A total abdominal hysterectomy with bilateral salpingo-oophorectomy and retroperitoneal mass removal was performed because a malignant tumour was suggested on clinical (elevated serum CA125, immunoglobulin M and lactate dehydrogenase level) and radiological (huge pelvic mass) findings. Histological findings of the retroperitoneal mass demonstrated diffuse sheets of medium to large atypical lymphoid cells (Figure 2a). The tumour cells were large with eccentric nuclei, coarse chromatin, prominent nucleoli and abundant cytoplasm, suggestive of plasmablastic differentiation. The cells in some areas resembled plasma cells (Figure 2b). Mitotic figures were frequent. On immunohistochemical staining, the tumour cells were strongly positive for CD138 (Figure 2c) and interferon regulatory factor 4/multiple myeloma 1, showed lambda light chain restriction (Figure 2d) and had more than 70% Ki-67 proliferation index, but were negative for CD3, CD20 (Figure 2e) and CD56. The Epstein–Barr virus-encoded small RNAs in situ hybridisation revealed negative findings (Figure 2f). This immunohistochemcial profile was consistent with plasmablastic lymphoma. The tumour extended to the cervix, endomyometrium and both adnexa. The patient was administered EPOCH chemotherapy (etoposide, vincristine, doxorubicin, cyclophosphamide and prednisone).

Figure 2.

(a) Histopathology of the retroperitoneal mass revealed diffuse proliferation of monomorphic large atypical lymphoid cells (haematoxylin and eosin, ×100). (b) The tumour cells are large with eccentric nuclei, prominent nucleoli and abundant amphophilic cytoplasm. The cells in some areas resemble plasma cells (haematoxylin and eosin, ×400). (c) The tumour cells are strongly positive for the plasma cell marker CD138 (×200). (d) The tumour cells show lambda light chain restriction (×200). (e) The tumour cells are negative for CD20 (×200). (f) EBER in situ hybridisation reveals negative findings (×200). EBER, Epstein–Barr virus-encoded small RNAs.

After four cycles of EPOCH chemotherapy, the patient underwent follow-up 18F-FDG PET/CT scan for treatment response assessment. Her follow-up 18F-FDG PET/CT showed complete remission for the previously noted hypermetabolic malignant lesions of thoracoabdominal lymph nodes and peritoneal seeding.

Discussion

Plasmablastic lymphoma (PBL) is a very rare tumour occurring predominantly in the oral cavity in immunocompromised or HIV-positive groups.[1]

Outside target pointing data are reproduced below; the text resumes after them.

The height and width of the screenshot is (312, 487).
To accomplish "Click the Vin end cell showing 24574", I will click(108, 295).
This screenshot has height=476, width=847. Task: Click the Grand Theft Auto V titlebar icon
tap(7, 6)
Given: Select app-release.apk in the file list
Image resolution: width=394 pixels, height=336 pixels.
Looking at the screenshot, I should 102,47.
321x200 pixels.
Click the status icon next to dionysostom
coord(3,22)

PBL should be differentiated from other malignant tumours such as gastrointestinal stromal tumours, poorly differentiated carcinomas, multiple myeloma, diffuse large B-cell lymphoma, anaplastic large cell lymphoma, Burkitt’s lymphoma and haematological malignancies such as leukaemia.[2]

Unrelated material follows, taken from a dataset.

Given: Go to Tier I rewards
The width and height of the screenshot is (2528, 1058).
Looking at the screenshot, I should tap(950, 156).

A few cases of PBL using 18F-FDG PET/CT scan have been reported in the literature.[3-7] To the best of our knowledge, this is the first case to report PBL of uterus using 18F-FDG PET/CT scan.

A 18F-FDG PET/CT scan was useful in evaluating the malignant potential of the uterine tumour and detection of distant metastasis for operability. Although rare, uterine PBL should be considered one of the differential diagnosis of uterine lesions detected by 18F-FDG PET/CT scan.

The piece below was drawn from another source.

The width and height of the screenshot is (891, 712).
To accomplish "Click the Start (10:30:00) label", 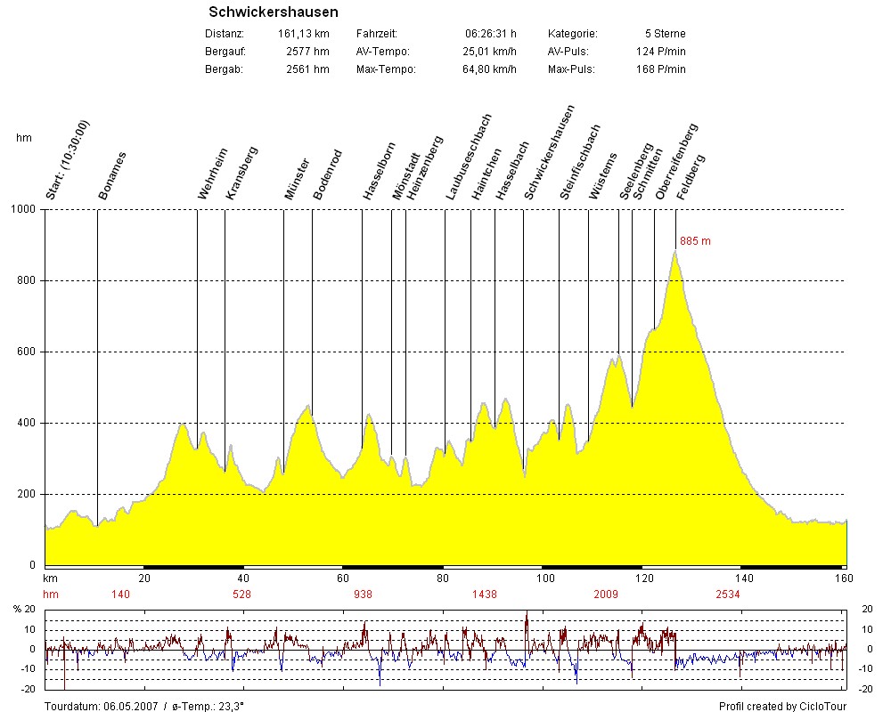I will click(65, 158).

18F-FDG PET/CT scan can prove the high glucose metabolism of PBL, which is a very rare and aggressive type of lymphoma.

18F-FDG PET/CT scan is useful in identifying the treatment response of lymphoma including PBL.

Consent

Written informed consent was obtained from the patient(s) for publication of this case report, including accompanying images.